Rollins stressed that she will be working with Congress to be sure the White House and partners across agencies have what they need “to work across the world to bring in new trade partners to expand access to new markets.”
At the same time, she addressed questions about the Trump tariff agenda, saying “This is no surprise. He believes it is a tool to bring America back to the forefront of the world. He also understands the potential devastating impact to farmers and ranchers. I have spoken with Sonny Perdue on how that was managed in the first term for something similar, to close any potential temporary holes.”
Keenly aware that farmers “want trade not aid,” that they want to “grow markets not government payments,” Rollins said: “President Trump is a consummate deal maker. I believe that his skill and intense focus is on making deals for his people, not only for America, but for the Ag community that supported him at 90%. He knows that these are the people who have been with him the longest.”

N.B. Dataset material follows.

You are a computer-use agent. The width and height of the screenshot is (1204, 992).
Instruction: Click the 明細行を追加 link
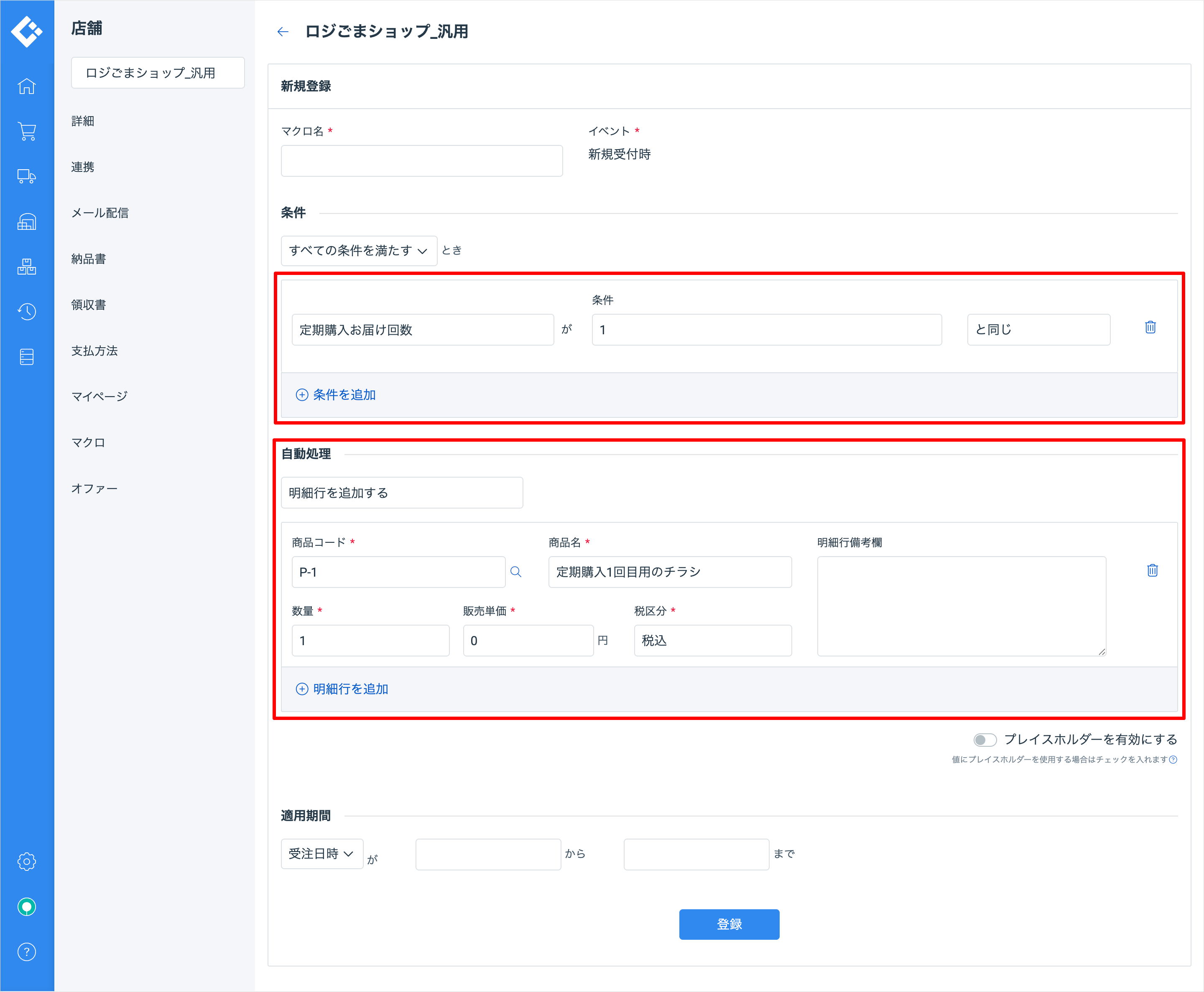pyautogui.click(x=342, y=689)
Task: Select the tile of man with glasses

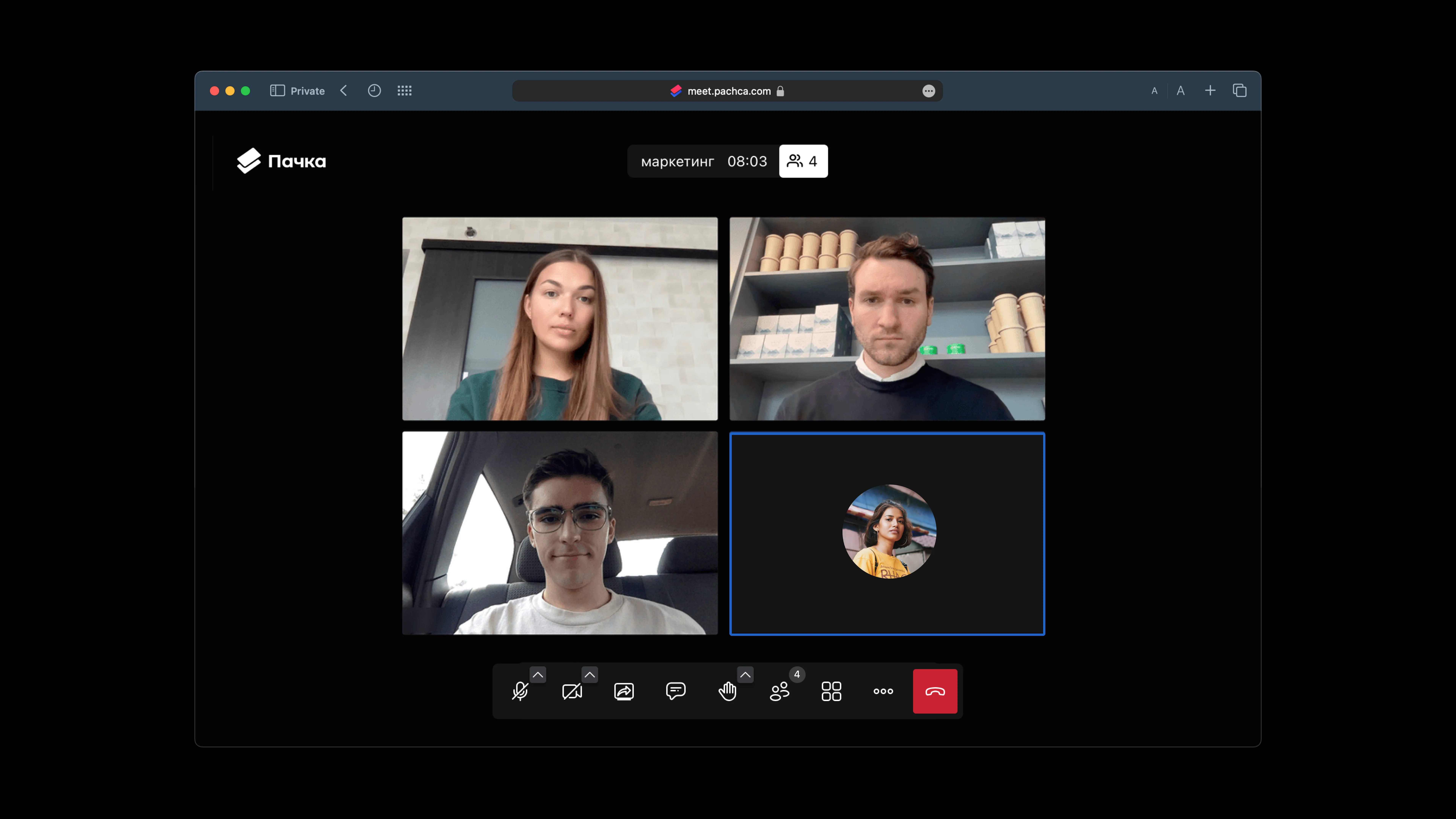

Rollins served in the last Trump White House in key domestic policy roles. She is well versed in how Trump’s inter-agency process works, how discussions are handled, what the oval office meetings look like, and says she “will ensure our Agriculture community is strongly represented at that table.”
She gave the example of working with the incoming Labor Secretary, if confirmed, on the immigration and ag workforce needs, and asked the Senate to quickly confirm nominated undersecretaries to get the ball rolling.
Several Senators said they see Rollins, if confirmed, bringing this “value add” to the Ag cabinet position as someone who has been with the President for nine years. She knows how his White House process works and pledges to make sure “farmers will be at that table” with her job making sure “Agriculture is front and center where decisions are made.”
From trade and immigration to land management and regulation and from nutrition and hunger to preparing agriculture’s next generation, Rollins was clear: “We will follow the data, and we will listen to our farmers and ranchers as this is moving forward. We as leaders, as Agriculture, we will work together to understand and solve for these problems.”
Rollins cited these immediate priorities if confirmed as Ag Secretary:
— Ensuring disaster and economic relief that was passed by Congress at the end of 2024 is deployed quickly into the hands of farmers and ranchers;
— Working with the men and women of USDA and state leaders on animal disease outbreaks such as H5N1 in poultry and dairy cattle;
— Dedicating timely technical assistance to ensure a modernized farm bill moves forward that meets the needs of farmers and ranchers;
— Modernizing, restructuring, and re-aligning the U.S. Department of Agriculture;
— Supporting rural development to ensure rural communities are equipped and benefit from development of strong markets, including export markets;
— Eliminating burdensome and costly regulations;
— Preparing the next generation in agriculture; and
— Ensuring efficient nutrition programs for a healthy next generation.